From Lockdown Sceptics
Stay sane. Protect the economy. Save livelihoods.
An experienced senior software engineer, Sue Denim, has written a devastating review of Dr. Neil Ferguson’s Imperial college epidemiological model that set the world on a our current lock down course of action.
She appears quite qualified.
My background. I wrote software for 30 years. I worked at Google between 2006 and 2014, where I was a senior software engineer working on Maps, Gmail and account security. I spent the last five years at a US/UK firm where I designed the company’s database product, amongst other jobs and projects.
She explains how the code she reviewed isn’t actually Ferguson’s but instead a modified version from a team trying to clean it up in a face saving measure.
The code. It isn’t the code Ferguson ran to produce his famous Report 9. What’s been released on GitHub is a heavily modified derivative of it, after having been upgraded for over a month by a team from Microsoft and others.
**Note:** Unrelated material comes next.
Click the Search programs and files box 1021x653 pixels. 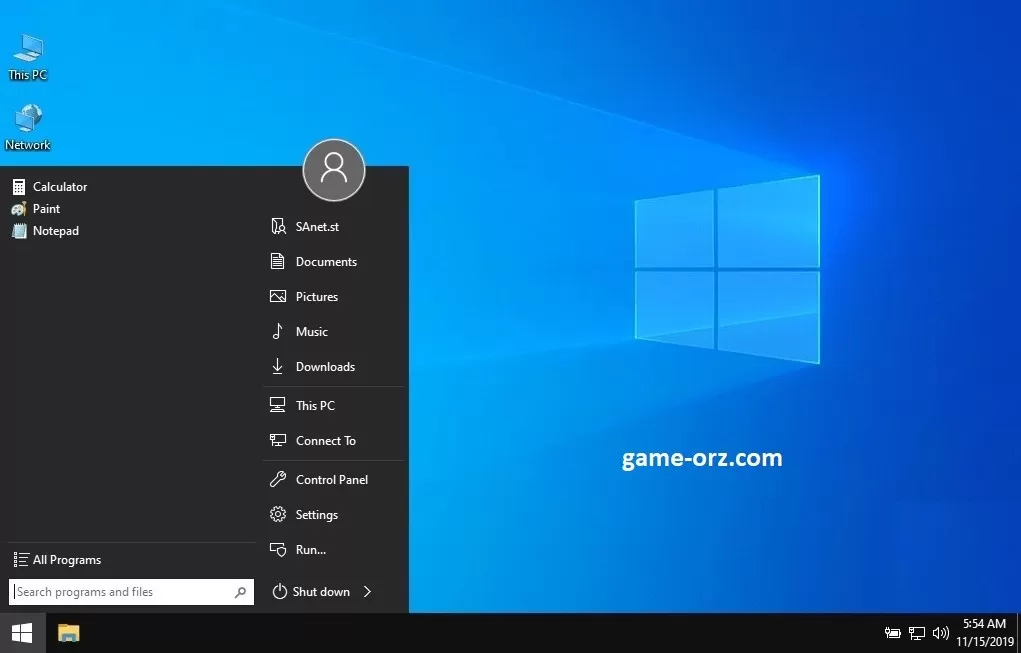pos(120,592)
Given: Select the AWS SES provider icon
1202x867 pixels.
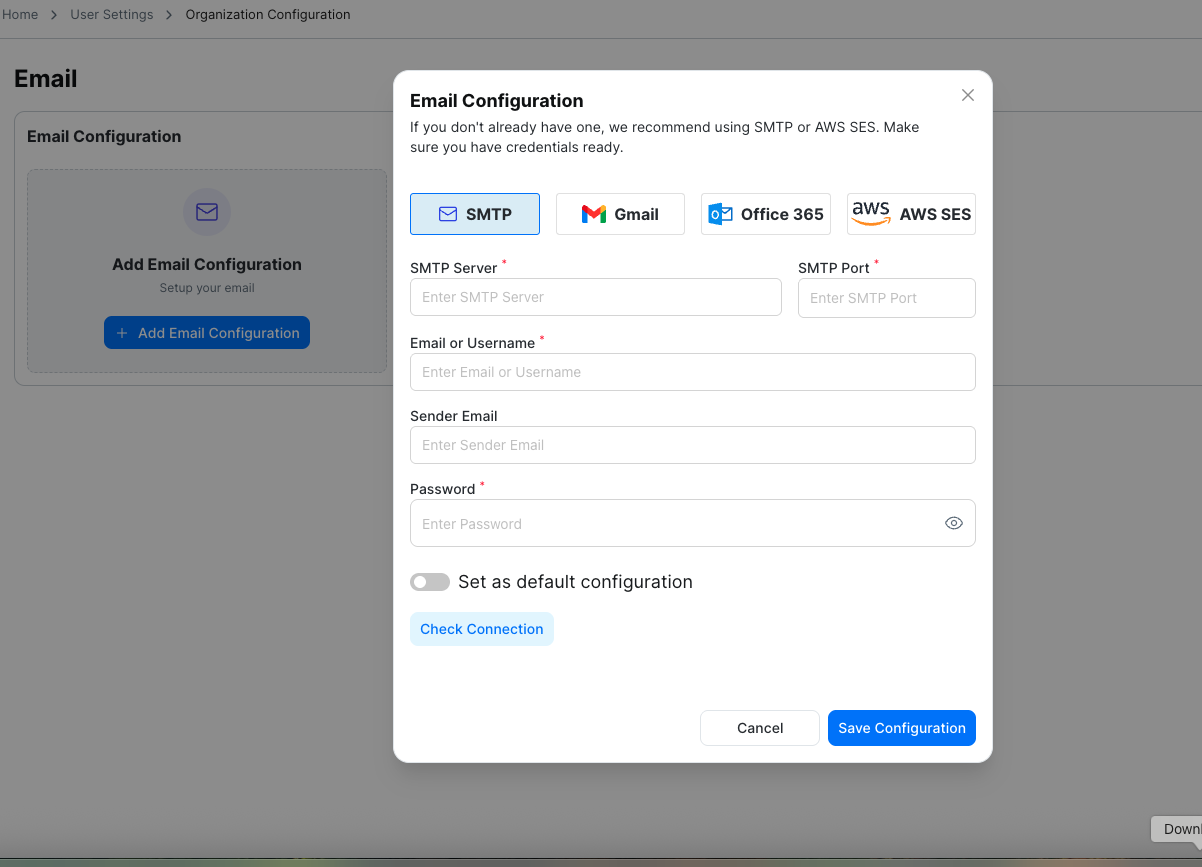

This revised codebase is split into multiple files for legibility and written in C++, whereas the original program was “a single 15,000 line file that had been worked on for a decade” (this is considered extremely poor practice).
She then discusses a fascinating aspect of this model. You never know what you’ll get!
Non-deterministic outputs. Due to bugs, the code can produce very different results given identical inputs. They routinely act as if this is unimportant.
This problem makes the code unusable for scientific purposes, given that a key part of the scientific method is the ability to replicate results. Without replication, the findings might not be real at all – as the field of psychology has been finding out to its cost. Even if their original code was released, it’s apparent that the same numbers as in Report 9 might not come out of it.
Ms. Denim elaborates on this “feature” quite a bit. It’s quite hilarious when you read the complete article.
Imperial are trying to have their cake and eat it. Reports of random results are dismissed with responses like “that’s not a problem, just run it a lot of times and take the average”, but at the same time, they’re fixing such bugs when they find them. They know their code can’t withstand scrutiny, so they hid it until professionals had a chance to fix it, but the damage from over a decade of amateur hobby programming is so extensive that even Microsoft were unable to make it run right.
Readers may be familiar with the averaging of outputs of climate model outputs in Climate Science, where it’s known as the ensemble mean. Or those cases where it’s assumed that errors all average out, as in certain temperature records.
Denim goes on to describe a lack of regression testing, or any testing, undocumented equations, and the ongoing addition of new features in bug infested code.
Denim’s final conclusions are devastating.
Conclusions. All papers based on this code should be retracted immediately. Imperial’s modelling efforts should be reset with a new team that isn’t under Professor Ferguson, and which has a commitment to replicable results with published code from day one.
On a personal level, I’d go further and suggest that all academic epidemiology be defunded. This sort of work is best done by the insurance sector. Insurers employ modellers and data scientists, but also employ managers whose job is to decide whether a model is accurate enough for real world usage and professional software engineers to ensure model software is properly tested, understandable and so on. Academic efforts don’t have these people, and the results speak for themselves.